### Exercise requirements:
Please rewrite everything from "I woke up in" down to "war. Another struggle." in the passage about waking up exhausted, changing "yellow" to "blue".

### Source passage:
##############################

I woke up in bed and stared up at the ceiling of my bright yellow room. A feeling washed over me as negative thoughts bombarded my consciousness.

I’m so tired.

I closed my eyes, letting myself drown in the darkness for a moment. My body felt tied down by concrete weights. It hurt to move. It hurt to breathe.

Another war. Another struggle.

Words pounded in my skull, and dug deeper and deeper into my heart.

I’m so tired. Why am I alive? They’d be better off without me. What’s wrong with me? I hate this.

Stupid mistakes I’d made the previous day rung tightly around my chest.

A Battle of Life or Death

When I was in Junior High, I struggled with suicidal thoughts. My mind circled around the smallest mistakes I’d make and created so much pain inside of me that I longed for some kind of escape.

##############################

Stored items:

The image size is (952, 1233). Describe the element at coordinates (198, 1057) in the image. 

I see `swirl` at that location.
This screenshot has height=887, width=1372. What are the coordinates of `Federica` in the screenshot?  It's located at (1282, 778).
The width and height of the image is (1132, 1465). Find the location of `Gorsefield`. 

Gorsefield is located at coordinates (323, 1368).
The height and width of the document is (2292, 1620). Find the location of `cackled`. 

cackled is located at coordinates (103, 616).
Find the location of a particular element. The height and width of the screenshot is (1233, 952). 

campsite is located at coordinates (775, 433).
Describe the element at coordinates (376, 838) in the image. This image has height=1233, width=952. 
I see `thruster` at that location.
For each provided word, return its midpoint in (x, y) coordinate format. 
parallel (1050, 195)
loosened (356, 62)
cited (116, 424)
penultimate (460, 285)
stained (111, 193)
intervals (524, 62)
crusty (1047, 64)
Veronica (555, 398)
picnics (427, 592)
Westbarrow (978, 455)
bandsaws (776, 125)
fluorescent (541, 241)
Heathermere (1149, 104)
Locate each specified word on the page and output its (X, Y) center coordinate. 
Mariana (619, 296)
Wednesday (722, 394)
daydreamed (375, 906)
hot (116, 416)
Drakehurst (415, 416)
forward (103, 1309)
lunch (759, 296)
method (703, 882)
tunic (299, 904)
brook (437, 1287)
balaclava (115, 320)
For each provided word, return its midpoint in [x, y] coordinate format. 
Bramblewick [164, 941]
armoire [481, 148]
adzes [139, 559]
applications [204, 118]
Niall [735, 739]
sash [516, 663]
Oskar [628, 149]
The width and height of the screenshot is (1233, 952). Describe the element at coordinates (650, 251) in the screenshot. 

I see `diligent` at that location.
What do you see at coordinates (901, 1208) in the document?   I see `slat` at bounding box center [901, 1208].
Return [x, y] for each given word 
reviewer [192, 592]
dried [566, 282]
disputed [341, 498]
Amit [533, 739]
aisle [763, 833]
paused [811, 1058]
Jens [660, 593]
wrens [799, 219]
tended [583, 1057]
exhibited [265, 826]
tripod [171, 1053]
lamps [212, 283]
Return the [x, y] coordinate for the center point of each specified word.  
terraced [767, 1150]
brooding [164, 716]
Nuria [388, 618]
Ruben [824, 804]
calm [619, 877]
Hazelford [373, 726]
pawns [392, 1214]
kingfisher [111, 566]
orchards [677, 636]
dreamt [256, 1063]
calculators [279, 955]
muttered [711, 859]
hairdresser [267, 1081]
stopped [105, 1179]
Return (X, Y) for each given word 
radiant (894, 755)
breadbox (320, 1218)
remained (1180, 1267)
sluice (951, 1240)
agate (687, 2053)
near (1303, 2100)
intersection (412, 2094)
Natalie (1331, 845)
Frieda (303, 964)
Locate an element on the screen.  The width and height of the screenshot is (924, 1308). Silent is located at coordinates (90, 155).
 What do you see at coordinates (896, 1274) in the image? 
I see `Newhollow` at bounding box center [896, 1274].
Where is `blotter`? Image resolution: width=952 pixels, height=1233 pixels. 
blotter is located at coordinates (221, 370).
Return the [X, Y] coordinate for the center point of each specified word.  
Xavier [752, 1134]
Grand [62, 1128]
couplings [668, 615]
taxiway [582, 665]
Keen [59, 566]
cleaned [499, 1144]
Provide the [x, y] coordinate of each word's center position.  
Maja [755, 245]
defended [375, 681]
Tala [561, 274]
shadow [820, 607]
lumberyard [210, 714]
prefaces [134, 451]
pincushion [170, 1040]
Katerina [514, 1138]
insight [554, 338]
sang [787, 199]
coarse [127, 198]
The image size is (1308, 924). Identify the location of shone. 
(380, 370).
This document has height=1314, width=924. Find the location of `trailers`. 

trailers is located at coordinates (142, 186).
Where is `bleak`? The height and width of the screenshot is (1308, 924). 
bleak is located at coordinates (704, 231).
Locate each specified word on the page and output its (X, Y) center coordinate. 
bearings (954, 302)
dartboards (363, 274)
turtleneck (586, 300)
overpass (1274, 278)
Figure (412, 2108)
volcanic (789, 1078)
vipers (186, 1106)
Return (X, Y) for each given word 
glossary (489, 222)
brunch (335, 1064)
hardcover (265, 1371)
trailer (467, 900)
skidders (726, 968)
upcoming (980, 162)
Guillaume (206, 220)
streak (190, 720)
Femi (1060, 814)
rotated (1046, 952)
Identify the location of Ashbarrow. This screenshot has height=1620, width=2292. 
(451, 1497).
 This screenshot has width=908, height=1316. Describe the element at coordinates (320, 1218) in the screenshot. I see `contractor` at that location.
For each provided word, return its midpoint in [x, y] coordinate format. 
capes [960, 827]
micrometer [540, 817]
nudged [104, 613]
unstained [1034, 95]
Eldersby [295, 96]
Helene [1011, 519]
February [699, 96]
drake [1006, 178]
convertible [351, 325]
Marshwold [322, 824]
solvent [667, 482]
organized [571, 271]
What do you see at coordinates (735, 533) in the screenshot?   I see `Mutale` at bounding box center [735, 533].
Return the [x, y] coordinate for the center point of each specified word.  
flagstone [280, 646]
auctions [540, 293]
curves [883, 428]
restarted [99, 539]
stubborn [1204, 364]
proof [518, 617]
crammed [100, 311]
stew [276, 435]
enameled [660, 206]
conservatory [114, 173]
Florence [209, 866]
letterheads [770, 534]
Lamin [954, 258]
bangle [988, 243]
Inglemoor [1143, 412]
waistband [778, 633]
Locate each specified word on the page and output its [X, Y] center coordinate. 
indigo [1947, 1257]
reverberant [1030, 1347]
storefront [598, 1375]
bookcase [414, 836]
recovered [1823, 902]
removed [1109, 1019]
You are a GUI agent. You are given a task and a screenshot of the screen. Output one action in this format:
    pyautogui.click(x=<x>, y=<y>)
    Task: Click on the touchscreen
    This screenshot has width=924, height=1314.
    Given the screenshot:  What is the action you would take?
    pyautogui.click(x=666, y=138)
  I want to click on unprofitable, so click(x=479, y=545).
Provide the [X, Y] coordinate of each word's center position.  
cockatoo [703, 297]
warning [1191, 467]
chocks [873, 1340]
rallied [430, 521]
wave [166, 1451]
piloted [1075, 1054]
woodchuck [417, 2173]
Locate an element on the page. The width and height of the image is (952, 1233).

##############################

### Expected output:
I woke up in bed and stared up at the ceiling of my bright blue room. A feeling washed over me as negative thoughts bombarded my consciousness.

I’m so tired.

I closed my eyes, letting myself drown in the darkness for a moment. My body felt tied down by concrete weights. It hurt to move. It hurt to breathe.

Another war. Another struggle.